## SUPPLIED ENTRIES
== Segment start ==
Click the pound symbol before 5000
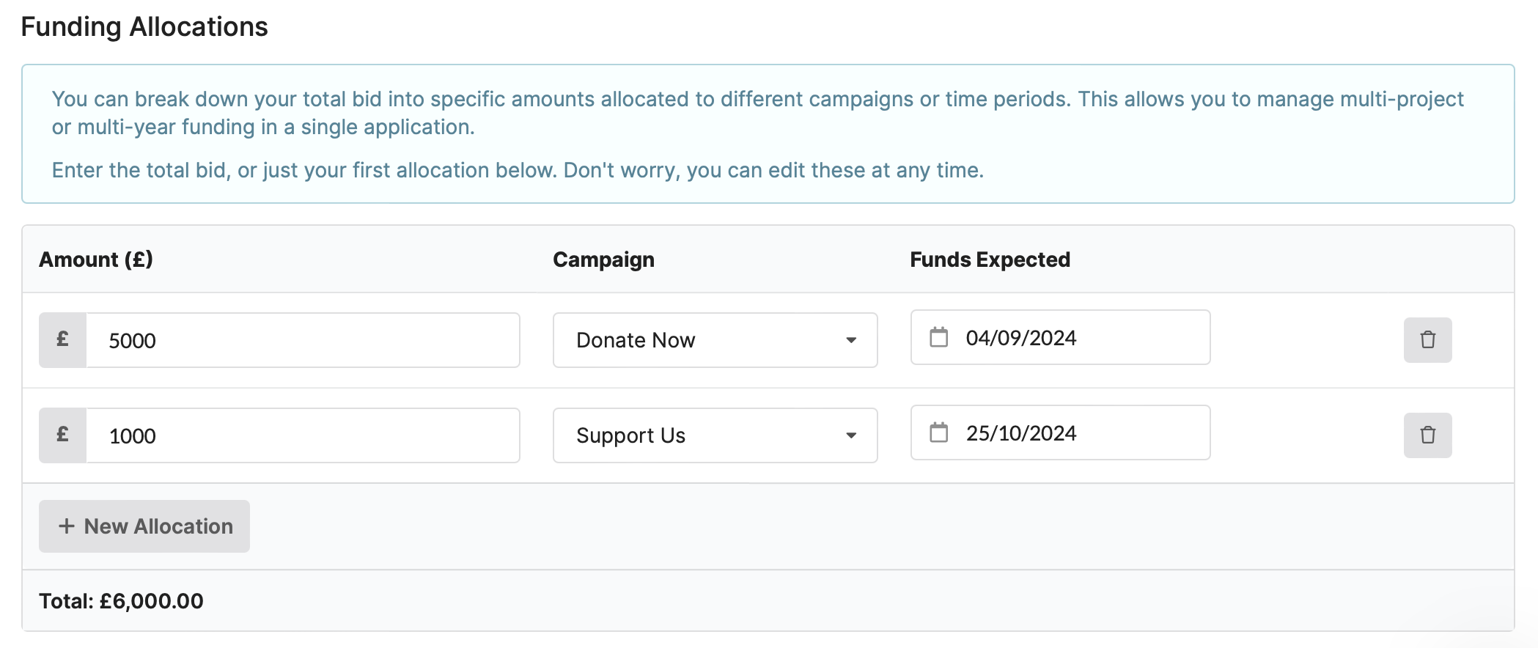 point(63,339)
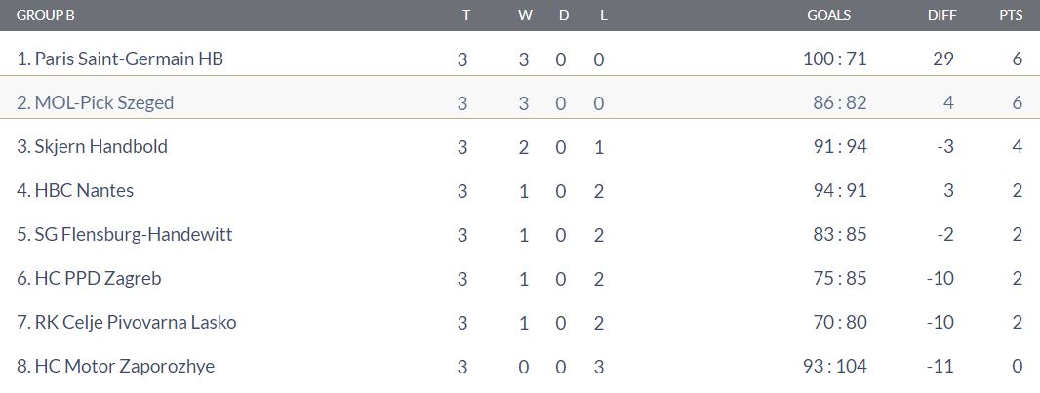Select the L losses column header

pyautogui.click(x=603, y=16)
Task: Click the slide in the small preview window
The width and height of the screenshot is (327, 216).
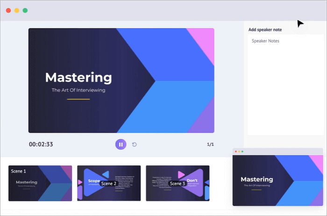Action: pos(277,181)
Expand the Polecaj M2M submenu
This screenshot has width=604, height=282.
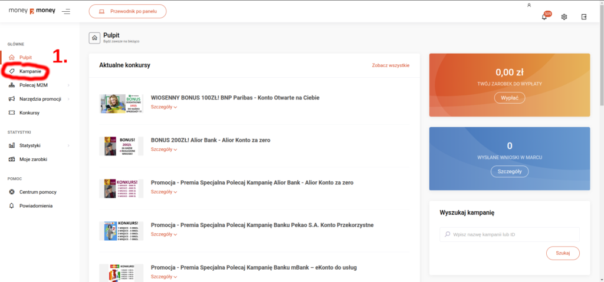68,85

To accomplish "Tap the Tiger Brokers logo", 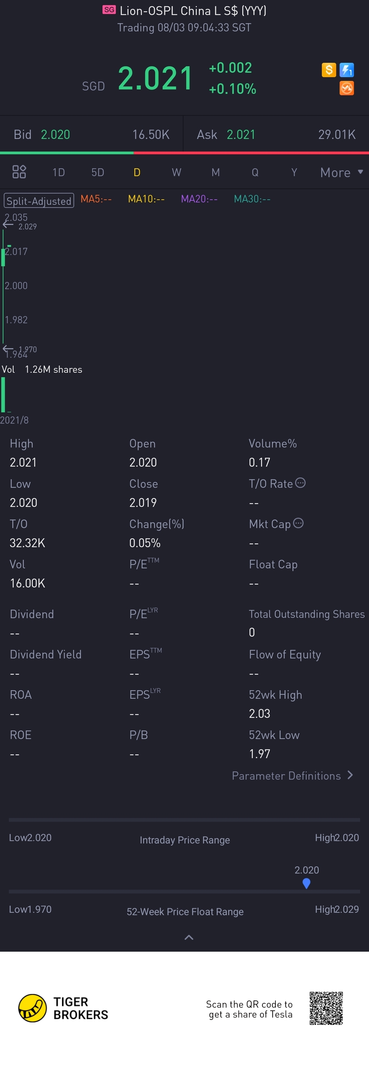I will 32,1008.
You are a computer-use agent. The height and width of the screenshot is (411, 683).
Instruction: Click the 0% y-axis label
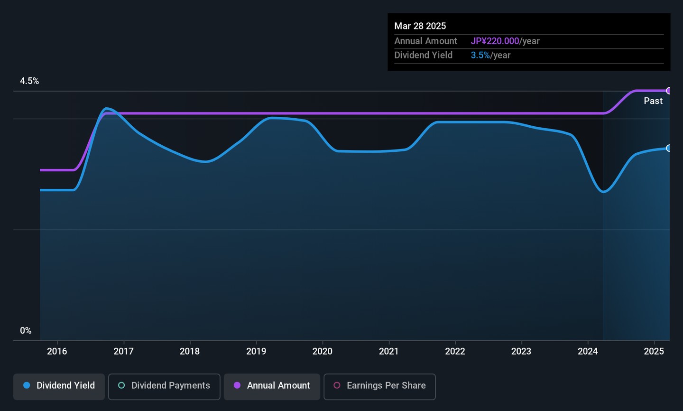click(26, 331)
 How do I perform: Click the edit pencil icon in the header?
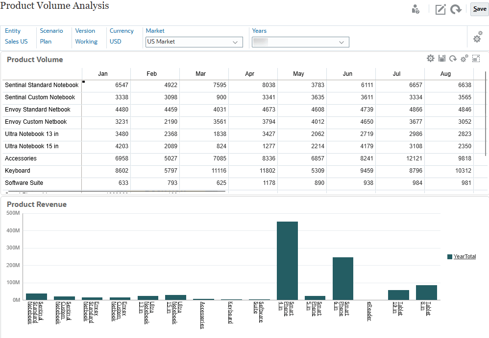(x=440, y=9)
== Segment end ==
## YOUR GOAL
Only the lines from the line with "Instruction: Click the 0% y-axis label" through the final line of the material belong in the answer, copied exactly and without pictures.

## PROBLEM SOLUTION
Instruction: Click the 0% y-axis label
click(26, 331)
 How do I perform: Click the edit pencil icon in the header?
(x=440, y=9)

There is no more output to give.